▶ WHAT TO WORK ON: Pictures stay out; everything else in the records below is to be repeated exactly.

* * * * * * * * *

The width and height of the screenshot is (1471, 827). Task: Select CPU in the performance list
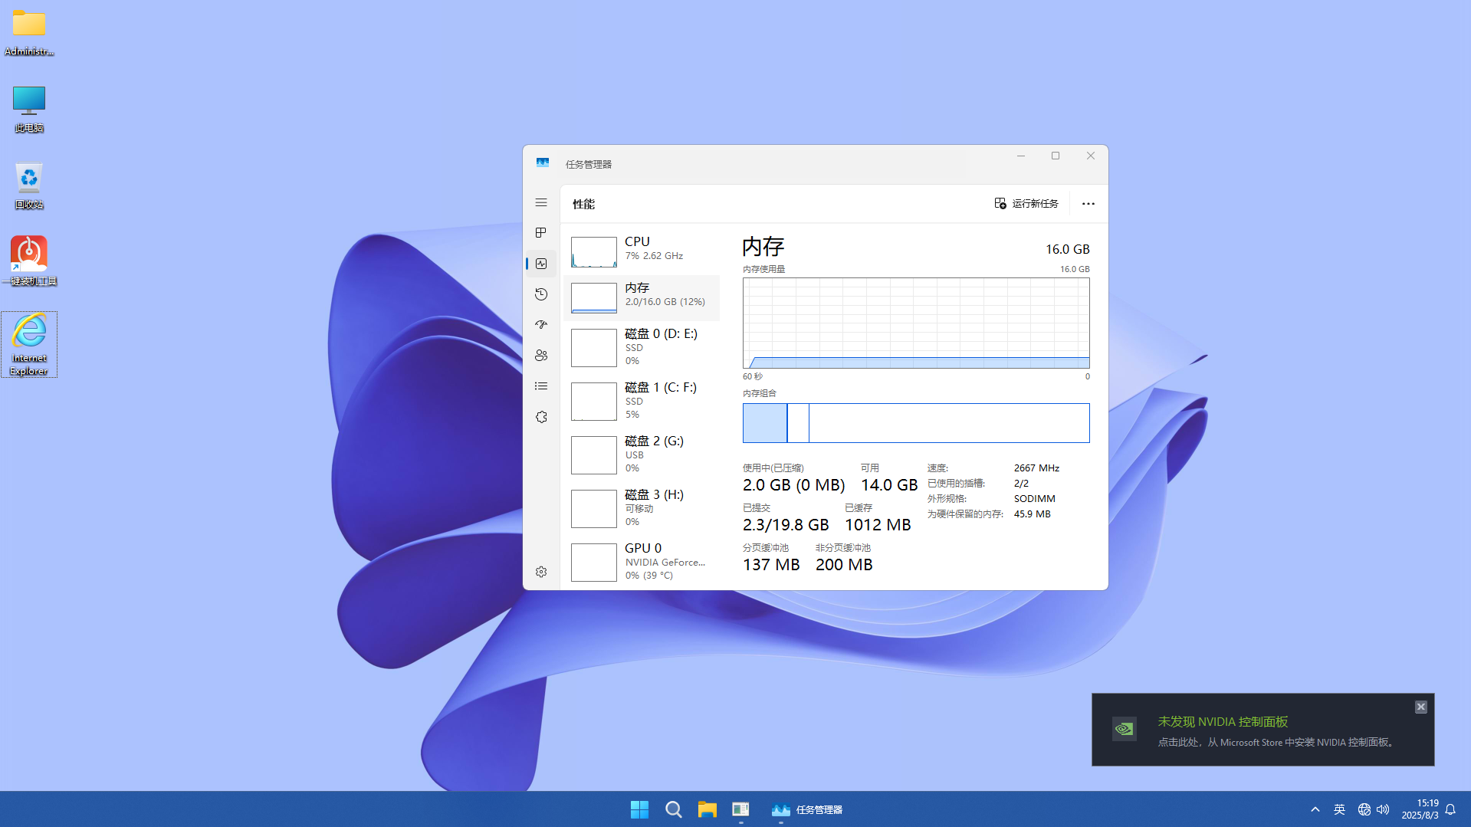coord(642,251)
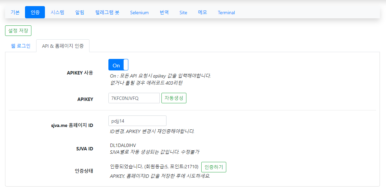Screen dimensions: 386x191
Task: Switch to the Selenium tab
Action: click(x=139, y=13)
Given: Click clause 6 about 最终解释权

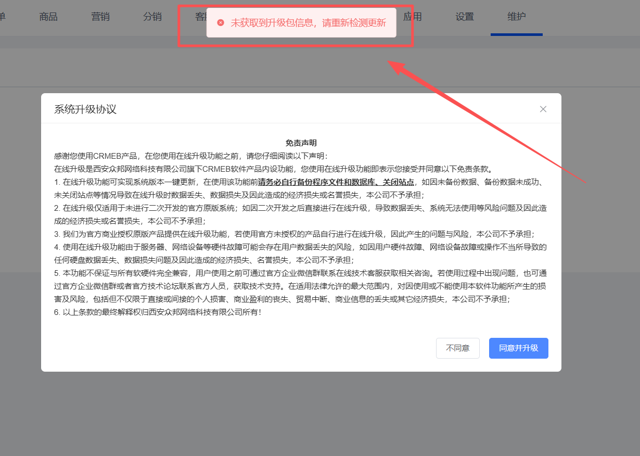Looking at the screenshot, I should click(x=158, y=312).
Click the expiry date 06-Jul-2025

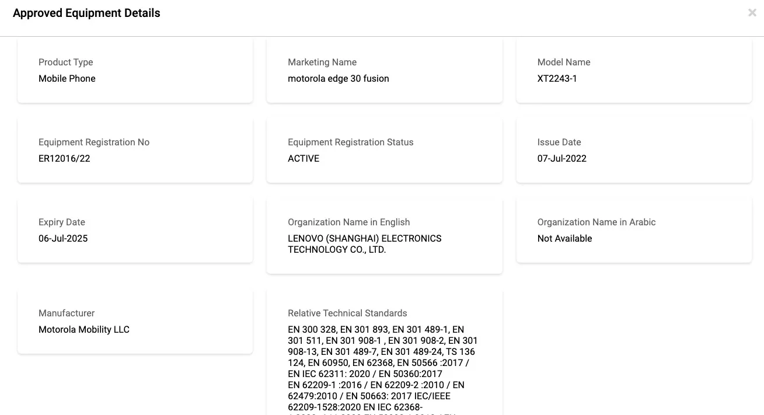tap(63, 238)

* * * * * * * * *

▶ EXERCISE RESULT:
The width and height of the screenshot is (1471, 827). Task: Select CPU in the performance list
coord(642,251)
Screen dimensions: 386x191
Task: Switch to the Selenium tab
Action: click(x=139, y=13)
Given: Click clause 6 about 最终解释权

Looking at the screenshot, I should click(x=158, y=312).
Click the expiry date 06-Jul-2025

tap(63, 238)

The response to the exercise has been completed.